Monopolies and Restrictive Trade Practices Commission
Director-General Of Investigation And ... vs Investwell Publishers (P.) Ltd. on 5 October, 1988
Equivalent citations: [1990]69COMPCAS516(NULL)
ORDER
S.D. Manchanda, Member
1. This enquiry has been instituted on the basis of an application filed by the Director-General of Investigation and Registration under Section 36B(c) of the Monopolies and Restrictive Trade Practices Act, 1969.
2. In its reply to the notice of enquiry, the respondent has, apart from contesting the allegations on merits, challenged the jurisdiction of the Commission to go into the matter and the maintainability of the enquiry. The Commission, therefore, framed the following preliminary issue : --
"Has the Monopolies and Restrictive Trade Practices Commission no jurisdiction to hear and decide the application of the Director-General and is that application not legally maintainable for reasons stated in the preliminary objections contained in the reply of the respondent ?"
3. Arguments on the preliminary issue were heard from time to time and were concluded on August 19, 1988.

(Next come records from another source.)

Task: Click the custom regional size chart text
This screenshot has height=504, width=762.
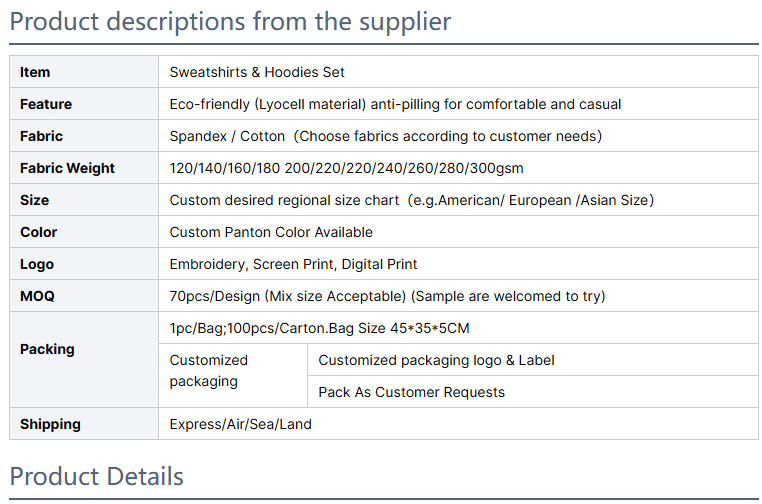Action: pos(411,200)
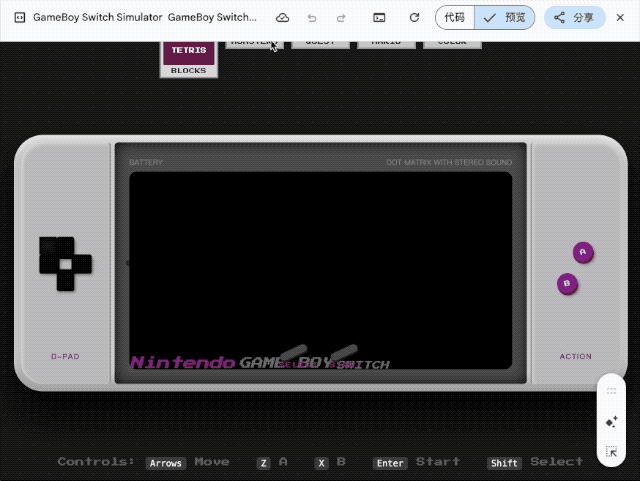Viewport: 640px width, 481px height.
Task: Open the console panel icon
Action: (380, 18)
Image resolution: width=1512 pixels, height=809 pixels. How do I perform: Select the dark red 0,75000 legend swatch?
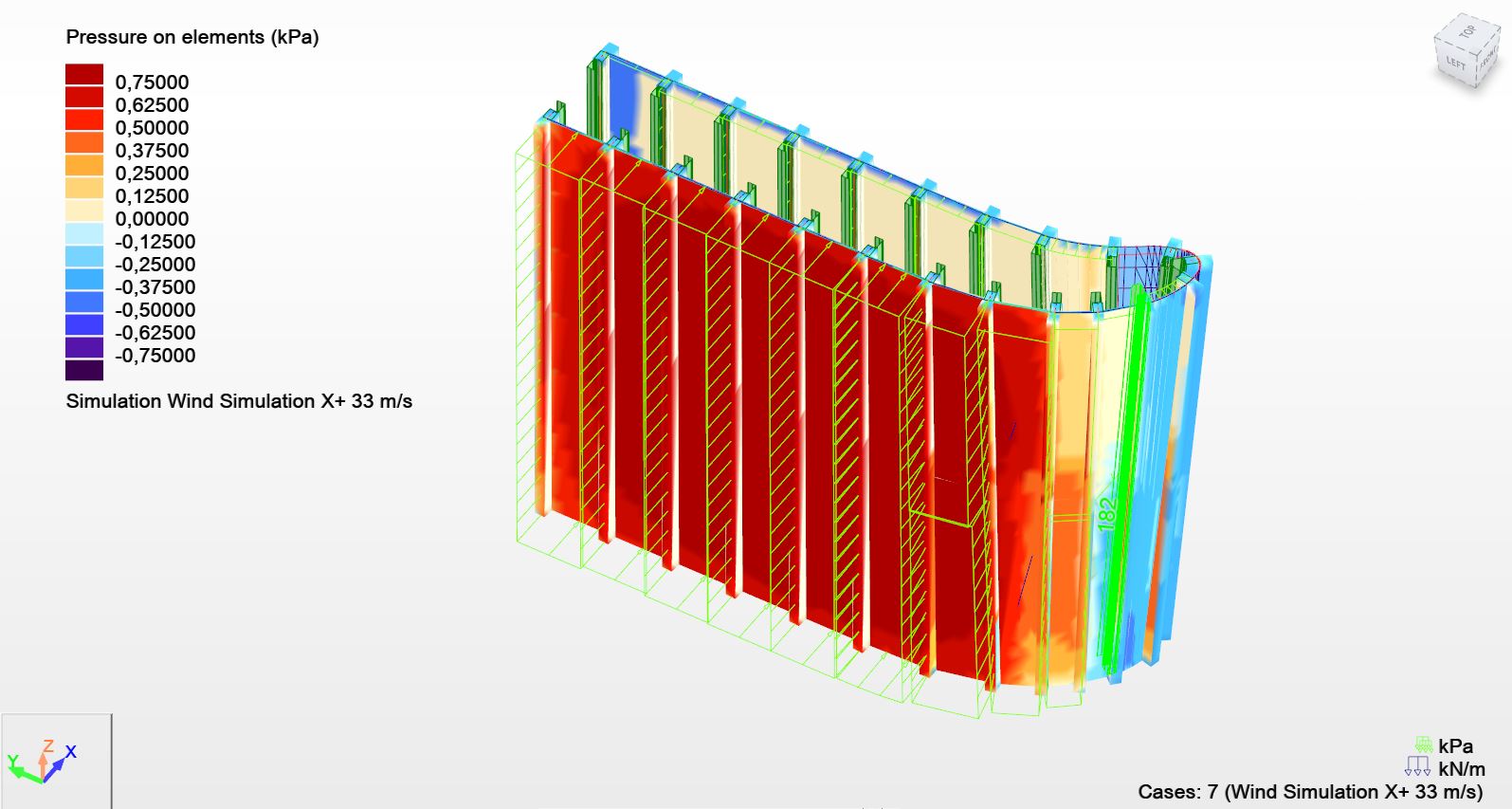pyautogui.click(x=84, y=75)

4. The respondent is a company incorporated under the Companies Act, 1956, and is carrying on the business of printing and publishing a fortnightly magazine Capital Market. The allegation against the respondent is that in its regular feature entitled "New issue monitor", it is giving "issue rating" giving a numerical rating in respect of each new public issue of shares by companies and that such "issue rating" is neither objective nor scientific as claimed by the respondent and sometimes degenerates into disparaging comments. The Director-General has given instances of such adverse or partial "issue rating", which have been spelt out in great detail in a complaint dated January 13, 1987, addressed by one Shri G. A. Bidara-halli of New Delhi. It is on the basis of these instances that the Director-General has come to the conclusion that the respondent has been indulging in unfair trade practices within the meaning of Clauses (i), (vi) and (x) of Sub-section (1) of Section 36A of the Monopolies and Restrictive Trade Practices Act.
5. We find that the respondent has challenged the jurisdiction of the Commission and maintainability of the enquiry proceedings on the following three grounds : --
(i) "Issue rating" is not a trade as defined in Section 2(s) of the Monopolies and Restrictive Trade Practices Act.

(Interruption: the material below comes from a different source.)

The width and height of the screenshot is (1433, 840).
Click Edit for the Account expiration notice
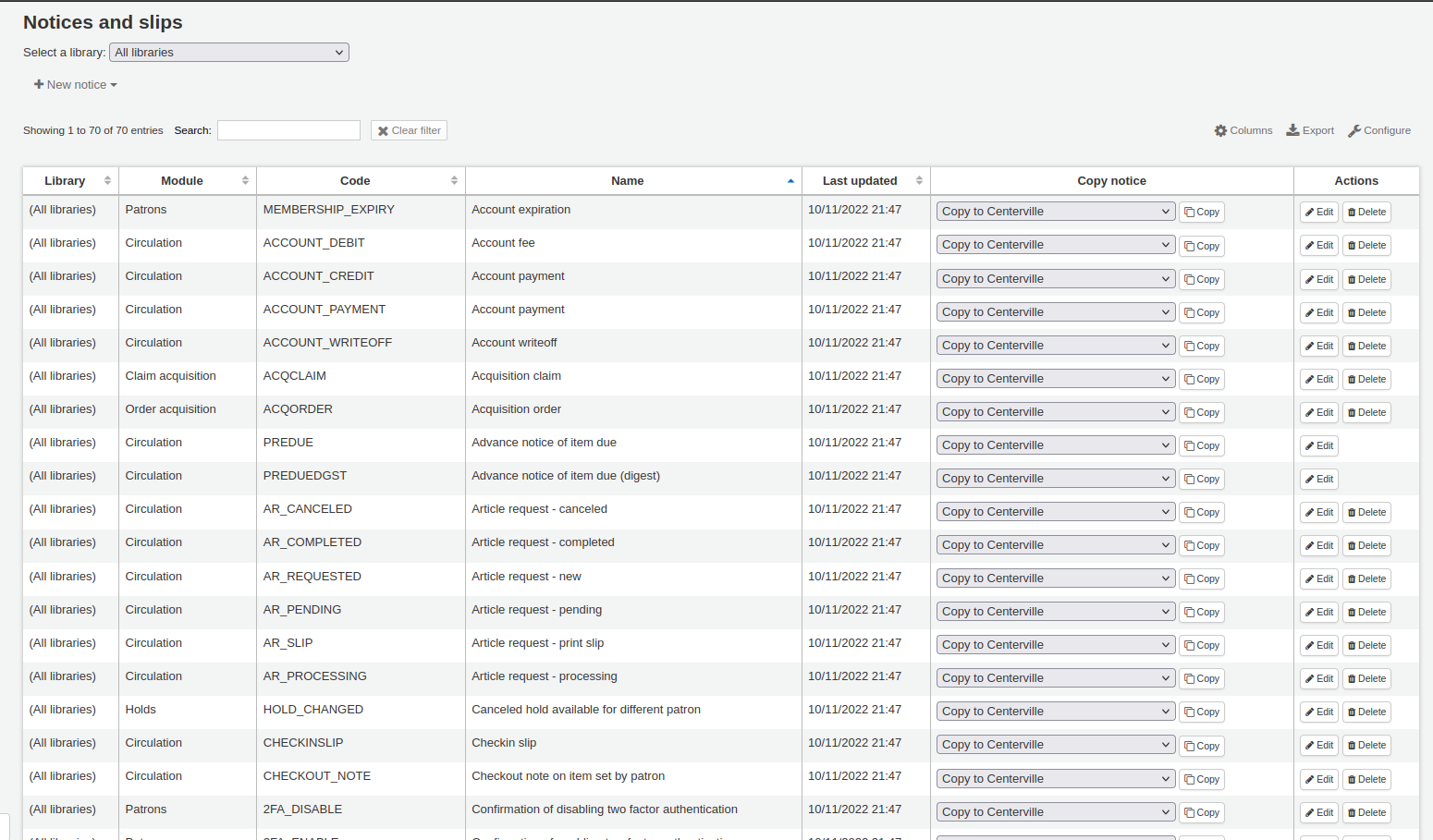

(ii) "Issue rating" is not an unfair trade practice within the meaning of Section 36A of the Monopolies and Restrictive Trade Practices Act.
(iii) Any order of "cease and desist" that might be passed would directly infringe the respondent's right to freedom of speech and expression granted under Article 19(1) (a) of the Constitution of India.
6. The proposition covered by the first preliminary objection does not commend itself to us. We are of the view that by publishing the magazine Capital Market, including the feature "Issue rating", is a trade as defined in Section 2(s) of the Monopolies and Restrictive Trade Practices Act. The word "trade" as defined in Section 2(s) of the Monopolies and Restrictive Trade Practices Act includes the provision of any services. The word "service" as defined in Section 2(r) of the Monopolies and Restrictive Trade Practices Act means service of any description made available to potential users and includes "the purveying of news or other information". In the present case, there is a "purveying of news and information" in the magazine in the shape of an article "issue rating", etc. The services rendered by the respondent are not free of charge or under a contract of personal service and thus do not fall within the exemption provided in Section 2(r). Hence, the publishing of the magazine Capital Market including "issue rating" is a service within the meaning of Section 2(r) of the Monopolies and Restrictive Trade Practices Act. This was so held in a judgment of the Bombay High Court in the case of Union of India v. Bennett Coleman and Co. Ltd. [1988] 63 Comp Cas 504. The magazine itself is "goods" as defined in Section 2(e) of the Monopolies and Restrictive Trade Practices Act and its sale is a trade as defined in Section 2(s) of the said Act. We may also state that during the course of his arguments, Shri A. B. Divan, learned counsel for the respondent, did not seriously challenge the proposition that the respondent, by publishing a journal, was rendering "service" within the meaning of Section 2(r) of the Monopolies and Restrictive Trade Practices Act.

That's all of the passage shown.